Werksmans Attorneys
- Headquarters: Johannesburg, South Africa
- No. of offices: 3
- No. of lawyers: Over 200
- No. of employees: 410
- Major practice areas: Corporate law Commercial law
- Key people: David Hertz (Chairman) Jeremy Botha (CEO)
- Date founded: 1917
- Founder: Nathan Werksman
- Company type: Legal Practice
- Website: werksmans.com

= Werksmans =

South African law firm

Werksmans Attorneys is a South African law firm with offices in Johannesburg, Cape Town and Stellenbosch. It was established in 1917. In 1993, Werksmans was one of the founding members of LEX Africa, currently the oldest and largest African network.

The firm has recently been considered as the latest a member of the "Big Five law firms" of leading South African law firms.

== History ==
Werksmans was founded in Johannesburg in 1917 by Nathan Werksman, a Jewish South African lawyer.Werksman opened his practice, initially known as N. Werksman, on 21 April 1917, his 21st birthday, at Melahske's Building on the corner of Market and Harrison Streets in Johannesburg. The practice expanded through partnerships and mergers. By the end of the 1940s it was known as N Werksman and Partners, and in the 1960s and early 1970s its name became N Werksman, Hyman, Barnett and Partners. In 1976, the firm adopted the name Werksmans Attorneys, becoming one of the first South African law firms to abandon the practice of incorporating partners' names into its name. Nathan Werksman remained associated with the firm until his death on 15 December 1987, aged 91.
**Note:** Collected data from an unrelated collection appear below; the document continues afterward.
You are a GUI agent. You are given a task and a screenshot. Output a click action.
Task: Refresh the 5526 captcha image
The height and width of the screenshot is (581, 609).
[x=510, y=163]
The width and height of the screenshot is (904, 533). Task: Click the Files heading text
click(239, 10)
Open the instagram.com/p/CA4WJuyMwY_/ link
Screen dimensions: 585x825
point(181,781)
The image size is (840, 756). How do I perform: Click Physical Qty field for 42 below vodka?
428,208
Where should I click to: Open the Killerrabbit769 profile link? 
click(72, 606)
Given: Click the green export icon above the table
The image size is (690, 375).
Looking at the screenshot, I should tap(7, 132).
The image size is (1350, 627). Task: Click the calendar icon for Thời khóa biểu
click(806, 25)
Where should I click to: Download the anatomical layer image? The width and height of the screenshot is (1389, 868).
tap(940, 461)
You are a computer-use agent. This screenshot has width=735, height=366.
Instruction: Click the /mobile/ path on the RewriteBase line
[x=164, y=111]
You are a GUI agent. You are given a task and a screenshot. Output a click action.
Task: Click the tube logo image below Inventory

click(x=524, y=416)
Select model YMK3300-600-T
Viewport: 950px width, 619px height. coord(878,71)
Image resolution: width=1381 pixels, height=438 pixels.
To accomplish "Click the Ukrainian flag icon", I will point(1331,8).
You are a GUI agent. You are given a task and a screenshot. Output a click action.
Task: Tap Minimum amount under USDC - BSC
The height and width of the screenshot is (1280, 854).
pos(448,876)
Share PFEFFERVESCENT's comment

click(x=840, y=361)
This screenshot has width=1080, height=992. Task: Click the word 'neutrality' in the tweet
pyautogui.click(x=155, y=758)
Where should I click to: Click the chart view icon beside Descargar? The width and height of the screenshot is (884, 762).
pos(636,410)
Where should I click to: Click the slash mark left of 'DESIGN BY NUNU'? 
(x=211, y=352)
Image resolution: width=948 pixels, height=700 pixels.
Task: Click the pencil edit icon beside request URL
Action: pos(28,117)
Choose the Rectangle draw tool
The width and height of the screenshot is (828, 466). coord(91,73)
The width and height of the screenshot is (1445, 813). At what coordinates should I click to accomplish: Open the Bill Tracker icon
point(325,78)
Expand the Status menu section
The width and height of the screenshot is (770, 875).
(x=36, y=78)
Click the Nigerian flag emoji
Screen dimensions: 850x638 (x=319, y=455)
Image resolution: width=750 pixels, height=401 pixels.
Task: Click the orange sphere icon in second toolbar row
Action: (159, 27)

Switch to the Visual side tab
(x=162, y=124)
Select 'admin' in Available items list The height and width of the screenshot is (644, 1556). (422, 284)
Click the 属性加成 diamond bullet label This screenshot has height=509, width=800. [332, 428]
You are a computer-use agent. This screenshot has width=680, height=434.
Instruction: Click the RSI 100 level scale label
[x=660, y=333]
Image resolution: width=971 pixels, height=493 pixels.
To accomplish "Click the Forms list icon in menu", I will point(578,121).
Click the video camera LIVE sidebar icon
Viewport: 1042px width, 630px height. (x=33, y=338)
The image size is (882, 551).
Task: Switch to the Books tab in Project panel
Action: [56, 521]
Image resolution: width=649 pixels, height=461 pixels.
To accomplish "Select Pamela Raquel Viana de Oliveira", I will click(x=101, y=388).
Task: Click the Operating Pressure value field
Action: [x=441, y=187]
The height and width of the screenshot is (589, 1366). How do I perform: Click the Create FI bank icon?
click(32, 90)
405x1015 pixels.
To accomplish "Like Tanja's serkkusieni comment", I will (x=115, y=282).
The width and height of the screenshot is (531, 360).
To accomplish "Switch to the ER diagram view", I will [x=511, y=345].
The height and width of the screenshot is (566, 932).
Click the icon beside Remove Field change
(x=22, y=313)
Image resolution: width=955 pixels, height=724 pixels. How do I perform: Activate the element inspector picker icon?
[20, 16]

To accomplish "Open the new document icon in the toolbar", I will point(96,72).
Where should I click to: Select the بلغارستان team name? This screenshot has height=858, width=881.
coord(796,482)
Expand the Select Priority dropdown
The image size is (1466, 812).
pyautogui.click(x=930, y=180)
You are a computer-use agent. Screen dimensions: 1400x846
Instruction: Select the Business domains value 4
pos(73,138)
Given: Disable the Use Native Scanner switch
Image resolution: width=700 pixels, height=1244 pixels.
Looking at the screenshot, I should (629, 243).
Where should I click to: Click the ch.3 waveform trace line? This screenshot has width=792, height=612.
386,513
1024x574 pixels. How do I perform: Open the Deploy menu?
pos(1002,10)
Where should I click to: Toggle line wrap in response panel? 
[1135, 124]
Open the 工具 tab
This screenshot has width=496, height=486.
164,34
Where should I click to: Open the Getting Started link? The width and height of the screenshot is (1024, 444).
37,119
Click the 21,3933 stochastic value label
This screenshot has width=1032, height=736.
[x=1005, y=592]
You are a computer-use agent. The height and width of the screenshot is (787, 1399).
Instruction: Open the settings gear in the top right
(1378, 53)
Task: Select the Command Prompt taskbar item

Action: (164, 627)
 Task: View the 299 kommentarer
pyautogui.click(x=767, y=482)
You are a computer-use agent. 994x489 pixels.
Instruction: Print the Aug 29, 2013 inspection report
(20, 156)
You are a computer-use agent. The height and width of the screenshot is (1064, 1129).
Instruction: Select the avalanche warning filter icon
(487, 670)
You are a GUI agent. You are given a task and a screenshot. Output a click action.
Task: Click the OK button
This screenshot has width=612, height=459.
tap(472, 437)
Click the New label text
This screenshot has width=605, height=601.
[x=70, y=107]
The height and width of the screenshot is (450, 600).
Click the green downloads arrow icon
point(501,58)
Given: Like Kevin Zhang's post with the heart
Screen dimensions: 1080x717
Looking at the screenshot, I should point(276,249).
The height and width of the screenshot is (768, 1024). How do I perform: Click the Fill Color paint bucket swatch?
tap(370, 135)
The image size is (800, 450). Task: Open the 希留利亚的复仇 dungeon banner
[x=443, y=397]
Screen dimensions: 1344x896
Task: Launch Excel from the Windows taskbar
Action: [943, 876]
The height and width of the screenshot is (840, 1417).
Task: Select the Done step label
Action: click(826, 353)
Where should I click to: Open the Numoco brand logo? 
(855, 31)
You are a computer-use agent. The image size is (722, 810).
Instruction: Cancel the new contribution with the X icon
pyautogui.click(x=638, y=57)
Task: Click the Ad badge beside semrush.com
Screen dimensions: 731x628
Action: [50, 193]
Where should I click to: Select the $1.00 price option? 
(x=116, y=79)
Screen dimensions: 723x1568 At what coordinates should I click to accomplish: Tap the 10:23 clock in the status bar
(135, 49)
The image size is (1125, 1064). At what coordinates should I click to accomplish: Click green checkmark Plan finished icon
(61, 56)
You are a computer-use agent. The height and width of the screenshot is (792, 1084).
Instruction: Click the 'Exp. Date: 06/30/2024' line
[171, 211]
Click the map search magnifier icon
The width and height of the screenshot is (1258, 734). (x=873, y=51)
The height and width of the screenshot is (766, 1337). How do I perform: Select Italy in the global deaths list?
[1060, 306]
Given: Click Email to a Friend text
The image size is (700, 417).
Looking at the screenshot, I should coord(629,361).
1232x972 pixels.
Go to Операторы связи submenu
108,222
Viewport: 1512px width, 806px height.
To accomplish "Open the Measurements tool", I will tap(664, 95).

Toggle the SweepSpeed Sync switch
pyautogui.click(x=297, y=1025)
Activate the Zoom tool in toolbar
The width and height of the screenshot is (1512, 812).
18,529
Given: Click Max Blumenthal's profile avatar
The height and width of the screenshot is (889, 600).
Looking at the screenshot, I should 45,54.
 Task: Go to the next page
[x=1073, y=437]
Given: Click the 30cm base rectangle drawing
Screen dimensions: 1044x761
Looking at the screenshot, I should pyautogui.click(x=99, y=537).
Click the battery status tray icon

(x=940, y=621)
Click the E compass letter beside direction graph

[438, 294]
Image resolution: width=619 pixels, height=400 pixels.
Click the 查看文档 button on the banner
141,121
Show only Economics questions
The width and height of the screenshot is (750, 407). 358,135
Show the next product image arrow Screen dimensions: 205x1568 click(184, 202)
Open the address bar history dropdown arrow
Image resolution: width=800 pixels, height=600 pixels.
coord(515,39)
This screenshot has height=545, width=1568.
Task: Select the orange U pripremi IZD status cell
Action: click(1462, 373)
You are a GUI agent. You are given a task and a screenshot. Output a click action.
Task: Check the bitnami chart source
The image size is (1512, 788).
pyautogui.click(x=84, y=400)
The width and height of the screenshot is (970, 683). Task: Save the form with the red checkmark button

== Pro bono and public-interest work ==
Werksmans provides pro bono legal services to people who cannot afford legal representation and to non-profit, public-benefit and civil-society organisations. Its pro bono activities include staffing legal clinics, providing legal advice and representation, assisting organisations with advocacy initiatives, and undertaking strategic and public-interest litigation.

In 2012, Werksmans established a law clinic in Diepsloot, Johannesburg. The clinic provides pro bono legal assistance to people in the area, including advice and representation concerning consumer law, child maintenance, property disputes and labour-related matters. Trialogue reported that the clinic was established with community partner Afrika Tikkun, which had identified the need for access to pro bono legal services in the area.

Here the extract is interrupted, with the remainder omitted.